Al finalizar la marcha las mujeres expresaron una proclama que decía: "Unidas elevamos nuestras voces para exigir a la sociedad civil, política, religiosa y cualquiera que sea su función en este país, que no importa la vestimenta, el lugar, ni la compañía; nada justifica las violaciones sexuales o el acoso sexual.

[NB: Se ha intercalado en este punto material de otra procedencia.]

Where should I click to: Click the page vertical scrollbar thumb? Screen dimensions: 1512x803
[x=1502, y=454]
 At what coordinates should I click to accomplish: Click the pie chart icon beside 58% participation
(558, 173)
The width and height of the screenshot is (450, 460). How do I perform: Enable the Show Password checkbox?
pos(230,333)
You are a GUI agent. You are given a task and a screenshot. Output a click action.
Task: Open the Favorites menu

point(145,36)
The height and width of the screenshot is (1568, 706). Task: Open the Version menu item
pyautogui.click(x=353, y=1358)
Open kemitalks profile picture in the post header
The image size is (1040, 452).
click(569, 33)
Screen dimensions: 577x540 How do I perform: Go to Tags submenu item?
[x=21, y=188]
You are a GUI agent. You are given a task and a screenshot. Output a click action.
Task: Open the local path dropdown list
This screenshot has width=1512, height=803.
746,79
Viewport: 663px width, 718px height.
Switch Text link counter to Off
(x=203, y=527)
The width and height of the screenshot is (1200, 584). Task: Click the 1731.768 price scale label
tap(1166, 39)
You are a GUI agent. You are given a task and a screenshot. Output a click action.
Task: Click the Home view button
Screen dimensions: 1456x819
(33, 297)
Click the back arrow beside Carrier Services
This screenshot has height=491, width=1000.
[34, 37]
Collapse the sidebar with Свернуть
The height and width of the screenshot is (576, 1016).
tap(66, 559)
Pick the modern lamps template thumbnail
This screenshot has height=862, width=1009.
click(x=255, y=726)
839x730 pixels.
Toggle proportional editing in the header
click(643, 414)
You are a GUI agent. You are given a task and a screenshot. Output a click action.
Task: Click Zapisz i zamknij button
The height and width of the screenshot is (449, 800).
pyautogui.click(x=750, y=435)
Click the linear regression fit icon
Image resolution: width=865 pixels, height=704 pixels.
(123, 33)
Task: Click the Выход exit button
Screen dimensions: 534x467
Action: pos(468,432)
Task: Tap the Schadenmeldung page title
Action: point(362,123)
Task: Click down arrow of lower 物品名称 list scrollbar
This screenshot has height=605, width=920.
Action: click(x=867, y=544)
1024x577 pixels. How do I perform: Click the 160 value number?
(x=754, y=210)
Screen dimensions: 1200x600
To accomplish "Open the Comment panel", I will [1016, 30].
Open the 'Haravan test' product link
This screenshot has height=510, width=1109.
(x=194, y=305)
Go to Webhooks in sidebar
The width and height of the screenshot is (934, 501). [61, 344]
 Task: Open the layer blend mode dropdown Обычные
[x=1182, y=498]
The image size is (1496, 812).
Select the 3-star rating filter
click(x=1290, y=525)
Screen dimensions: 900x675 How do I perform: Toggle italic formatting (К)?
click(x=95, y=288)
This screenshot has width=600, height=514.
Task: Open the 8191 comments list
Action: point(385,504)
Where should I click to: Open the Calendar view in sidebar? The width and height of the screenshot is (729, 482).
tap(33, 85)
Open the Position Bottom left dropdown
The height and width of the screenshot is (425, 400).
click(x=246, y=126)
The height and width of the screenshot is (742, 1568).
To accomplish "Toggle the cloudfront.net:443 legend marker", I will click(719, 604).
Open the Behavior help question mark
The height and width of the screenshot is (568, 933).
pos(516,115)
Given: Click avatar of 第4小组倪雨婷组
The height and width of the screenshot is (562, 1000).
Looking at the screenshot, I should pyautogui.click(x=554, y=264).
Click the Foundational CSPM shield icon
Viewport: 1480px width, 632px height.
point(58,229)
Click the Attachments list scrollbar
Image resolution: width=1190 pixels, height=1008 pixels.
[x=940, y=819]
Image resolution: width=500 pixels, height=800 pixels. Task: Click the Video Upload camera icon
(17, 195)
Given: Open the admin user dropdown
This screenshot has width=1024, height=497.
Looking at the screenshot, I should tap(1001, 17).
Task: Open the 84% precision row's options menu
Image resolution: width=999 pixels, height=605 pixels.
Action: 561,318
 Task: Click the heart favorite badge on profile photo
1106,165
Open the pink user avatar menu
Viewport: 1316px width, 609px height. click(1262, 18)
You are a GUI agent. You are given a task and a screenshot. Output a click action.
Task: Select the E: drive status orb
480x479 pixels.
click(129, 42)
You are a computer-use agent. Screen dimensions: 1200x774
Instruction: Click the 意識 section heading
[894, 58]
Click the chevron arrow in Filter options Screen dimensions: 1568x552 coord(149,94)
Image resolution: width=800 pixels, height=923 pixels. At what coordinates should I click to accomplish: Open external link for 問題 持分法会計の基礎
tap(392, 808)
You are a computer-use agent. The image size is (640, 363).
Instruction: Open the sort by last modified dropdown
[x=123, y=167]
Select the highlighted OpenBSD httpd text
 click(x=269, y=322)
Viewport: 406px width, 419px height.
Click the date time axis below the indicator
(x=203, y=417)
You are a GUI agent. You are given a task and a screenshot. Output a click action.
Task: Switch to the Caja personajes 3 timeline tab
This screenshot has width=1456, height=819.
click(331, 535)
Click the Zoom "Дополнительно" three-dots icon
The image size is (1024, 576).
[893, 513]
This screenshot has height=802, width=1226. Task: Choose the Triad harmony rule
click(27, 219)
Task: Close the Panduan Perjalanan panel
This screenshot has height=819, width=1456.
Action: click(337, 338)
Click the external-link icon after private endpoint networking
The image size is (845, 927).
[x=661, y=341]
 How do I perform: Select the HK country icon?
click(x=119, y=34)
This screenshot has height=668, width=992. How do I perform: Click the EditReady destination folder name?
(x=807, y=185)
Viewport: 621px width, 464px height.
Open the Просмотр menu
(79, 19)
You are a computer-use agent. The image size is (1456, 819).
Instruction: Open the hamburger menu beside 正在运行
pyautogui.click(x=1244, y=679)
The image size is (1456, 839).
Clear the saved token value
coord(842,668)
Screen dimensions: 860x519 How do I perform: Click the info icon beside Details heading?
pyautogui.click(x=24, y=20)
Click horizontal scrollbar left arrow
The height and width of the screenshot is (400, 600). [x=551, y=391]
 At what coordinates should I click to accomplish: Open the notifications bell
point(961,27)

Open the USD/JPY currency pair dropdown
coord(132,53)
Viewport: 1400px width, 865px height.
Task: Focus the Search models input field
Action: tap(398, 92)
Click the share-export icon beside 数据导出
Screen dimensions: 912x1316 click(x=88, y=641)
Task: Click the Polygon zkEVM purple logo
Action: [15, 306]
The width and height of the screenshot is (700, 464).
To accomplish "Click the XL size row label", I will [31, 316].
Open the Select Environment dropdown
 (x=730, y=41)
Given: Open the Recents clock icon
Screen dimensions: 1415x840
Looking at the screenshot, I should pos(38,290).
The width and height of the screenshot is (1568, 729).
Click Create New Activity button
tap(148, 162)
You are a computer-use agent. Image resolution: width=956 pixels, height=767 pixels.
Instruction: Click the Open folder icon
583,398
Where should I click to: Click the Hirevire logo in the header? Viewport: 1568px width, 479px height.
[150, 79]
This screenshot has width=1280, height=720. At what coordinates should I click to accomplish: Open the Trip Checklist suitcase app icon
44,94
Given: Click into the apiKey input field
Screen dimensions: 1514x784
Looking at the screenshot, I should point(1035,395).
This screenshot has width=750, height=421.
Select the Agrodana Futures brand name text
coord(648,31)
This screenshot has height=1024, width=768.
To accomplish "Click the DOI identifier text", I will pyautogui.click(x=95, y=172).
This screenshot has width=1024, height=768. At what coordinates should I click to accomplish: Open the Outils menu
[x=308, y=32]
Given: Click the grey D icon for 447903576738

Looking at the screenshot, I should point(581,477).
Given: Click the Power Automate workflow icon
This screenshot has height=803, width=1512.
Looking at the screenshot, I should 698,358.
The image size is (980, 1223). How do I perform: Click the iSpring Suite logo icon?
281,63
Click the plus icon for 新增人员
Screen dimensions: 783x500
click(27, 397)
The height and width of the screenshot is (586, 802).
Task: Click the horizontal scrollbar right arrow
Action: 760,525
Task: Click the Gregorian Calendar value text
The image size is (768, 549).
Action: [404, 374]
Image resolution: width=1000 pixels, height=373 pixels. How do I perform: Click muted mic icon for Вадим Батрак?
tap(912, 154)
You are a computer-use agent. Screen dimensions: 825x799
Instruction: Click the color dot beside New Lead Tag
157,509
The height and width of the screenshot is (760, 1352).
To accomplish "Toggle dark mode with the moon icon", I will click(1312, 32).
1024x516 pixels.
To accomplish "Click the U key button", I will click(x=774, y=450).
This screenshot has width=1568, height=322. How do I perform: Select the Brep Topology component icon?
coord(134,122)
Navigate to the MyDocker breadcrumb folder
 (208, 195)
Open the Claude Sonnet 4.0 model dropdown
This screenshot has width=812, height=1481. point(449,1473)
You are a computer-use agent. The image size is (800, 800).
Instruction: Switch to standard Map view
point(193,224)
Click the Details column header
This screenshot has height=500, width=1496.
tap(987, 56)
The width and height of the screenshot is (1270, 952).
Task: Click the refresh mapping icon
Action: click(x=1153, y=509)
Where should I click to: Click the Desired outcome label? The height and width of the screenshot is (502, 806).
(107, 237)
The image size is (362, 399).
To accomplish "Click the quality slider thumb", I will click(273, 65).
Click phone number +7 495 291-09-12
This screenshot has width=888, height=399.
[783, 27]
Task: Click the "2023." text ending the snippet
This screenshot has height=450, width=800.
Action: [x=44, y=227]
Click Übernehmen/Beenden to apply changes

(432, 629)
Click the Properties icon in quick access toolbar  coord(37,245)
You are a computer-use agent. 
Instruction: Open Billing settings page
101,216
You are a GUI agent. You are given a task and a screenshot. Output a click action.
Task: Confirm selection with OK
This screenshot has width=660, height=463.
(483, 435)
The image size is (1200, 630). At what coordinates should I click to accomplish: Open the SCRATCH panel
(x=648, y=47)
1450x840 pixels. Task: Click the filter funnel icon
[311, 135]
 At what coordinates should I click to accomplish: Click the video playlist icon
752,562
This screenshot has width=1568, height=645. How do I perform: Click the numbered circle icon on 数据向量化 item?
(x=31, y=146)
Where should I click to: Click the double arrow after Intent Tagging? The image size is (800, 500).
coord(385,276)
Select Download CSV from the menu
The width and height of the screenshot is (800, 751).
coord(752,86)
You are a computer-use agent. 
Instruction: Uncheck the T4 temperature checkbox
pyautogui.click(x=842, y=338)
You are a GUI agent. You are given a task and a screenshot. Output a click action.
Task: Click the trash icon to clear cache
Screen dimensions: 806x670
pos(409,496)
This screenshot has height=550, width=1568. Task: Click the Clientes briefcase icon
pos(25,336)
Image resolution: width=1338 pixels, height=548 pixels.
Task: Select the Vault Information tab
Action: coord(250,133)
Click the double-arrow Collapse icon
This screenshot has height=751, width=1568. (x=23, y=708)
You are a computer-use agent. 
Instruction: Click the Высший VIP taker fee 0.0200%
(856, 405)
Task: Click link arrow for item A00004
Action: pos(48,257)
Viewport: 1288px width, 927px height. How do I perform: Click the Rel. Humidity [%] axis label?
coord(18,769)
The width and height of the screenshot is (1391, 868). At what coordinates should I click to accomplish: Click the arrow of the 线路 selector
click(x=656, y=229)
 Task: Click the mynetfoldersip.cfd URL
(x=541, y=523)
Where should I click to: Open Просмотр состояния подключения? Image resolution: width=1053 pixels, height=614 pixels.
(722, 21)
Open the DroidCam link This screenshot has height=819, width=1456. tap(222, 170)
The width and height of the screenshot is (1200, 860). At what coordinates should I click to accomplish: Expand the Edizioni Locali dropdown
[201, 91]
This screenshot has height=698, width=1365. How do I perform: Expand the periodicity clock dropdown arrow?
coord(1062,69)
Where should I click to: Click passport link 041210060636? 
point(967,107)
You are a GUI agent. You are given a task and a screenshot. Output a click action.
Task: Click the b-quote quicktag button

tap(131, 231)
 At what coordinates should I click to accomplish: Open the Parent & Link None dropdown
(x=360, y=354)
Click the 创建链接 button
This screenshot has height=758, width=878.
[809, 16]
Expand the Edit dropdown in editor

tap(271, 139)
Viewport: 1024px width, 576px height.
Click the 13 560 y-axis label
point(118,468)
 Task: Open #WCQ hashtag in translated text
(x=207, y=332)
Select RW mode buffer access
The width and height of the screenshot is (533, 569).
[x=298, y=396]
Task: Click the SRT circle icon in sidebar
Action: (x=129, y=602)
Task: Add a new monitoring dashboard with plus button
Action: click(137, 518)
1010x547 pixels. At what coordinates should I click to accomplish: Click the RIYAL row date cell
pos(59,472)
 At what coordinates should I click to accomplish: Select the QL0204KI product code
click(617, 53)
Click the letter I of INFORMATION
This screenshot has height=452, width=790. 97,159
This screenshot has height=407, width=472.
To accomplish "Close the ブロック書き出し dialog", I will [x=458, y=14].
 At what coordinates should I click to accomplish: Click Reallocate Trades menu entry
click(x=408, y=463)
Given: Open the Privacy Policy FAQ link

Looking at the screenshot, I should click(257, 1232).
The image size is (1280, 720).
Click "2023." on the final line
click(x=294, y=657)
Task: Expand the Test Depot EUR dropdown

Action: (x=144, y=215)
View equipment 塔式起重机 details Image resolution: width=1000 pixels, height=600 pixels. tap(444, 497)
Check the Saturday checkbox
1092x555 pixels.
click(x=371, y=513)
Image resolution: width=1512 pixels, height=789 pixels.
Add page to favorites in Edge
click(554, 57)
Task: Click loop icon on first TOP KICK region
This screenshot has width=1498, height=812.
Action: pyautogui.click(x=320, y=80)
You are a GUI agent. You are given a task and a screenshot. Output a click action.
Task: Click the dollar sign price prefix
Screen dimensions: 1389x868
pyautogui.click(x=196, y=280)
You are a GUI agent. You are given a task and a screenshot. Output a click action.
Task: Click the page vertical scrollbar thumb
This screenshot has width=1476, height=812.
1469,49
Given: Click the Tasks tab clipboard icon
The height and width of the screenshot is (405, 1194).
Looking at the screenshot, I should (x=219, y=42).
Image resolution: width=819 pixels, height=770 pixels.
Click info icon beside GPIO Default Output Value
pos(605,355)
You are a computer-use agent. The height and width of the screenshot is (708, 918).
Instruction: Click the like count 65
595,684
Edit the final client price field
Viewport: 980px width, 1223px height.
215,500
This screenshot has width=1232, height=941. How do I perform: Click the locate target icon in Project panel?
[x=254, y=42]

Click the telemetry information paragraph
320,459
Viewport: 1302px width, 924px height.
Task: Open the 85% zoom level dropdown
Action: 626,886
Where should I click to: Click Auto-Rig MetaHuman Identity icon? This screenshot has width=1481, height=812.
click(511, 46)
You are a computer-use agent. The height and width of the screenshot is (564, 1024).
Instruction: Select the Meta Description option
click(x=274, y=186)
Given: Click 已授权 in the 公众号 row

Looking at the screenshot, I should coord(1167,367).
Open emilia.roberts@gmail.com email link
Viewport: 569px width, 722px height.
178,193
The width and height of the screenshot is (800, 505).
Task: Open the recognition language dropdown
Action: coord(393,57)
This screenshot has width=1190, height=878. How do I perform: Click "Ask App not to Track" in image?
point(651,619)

Las mujeres ni provocamos ni somos responsables de la violencia y las agresiones que se ejercen sobre nosotras. Rechazamos firmemente, y en una sola voz, que se siga perpetuando y naturalizando la idea de que somos culpables del acoso y ataque sexual. También rechazamos que el día a día en pleno siglo XXI, continúe siendo un enfrentamiento al salir a las calles para estudiar, trabajar, divertirnos y vivir”, concluyó Geni Gómez, de la Red Mujeres de Matagalpa.

Violencia sigue cobrando vidas
Según organizaciones feministas, cerca de 500 mujeres han muerto entre 2004 y el primer trimestre de 2011 en Nicaragua a causa de la violencia que sufren en el seno familiar, como consecuencia del "machismo", la impunidad, y problemas de control de la ira en los hombres.

La mayor parte de las víctimas fueron "violadas, apuñaleadas, decapitadas, desmembradas", o baleadas, en manos de sus esposos, ex novios o conocidos.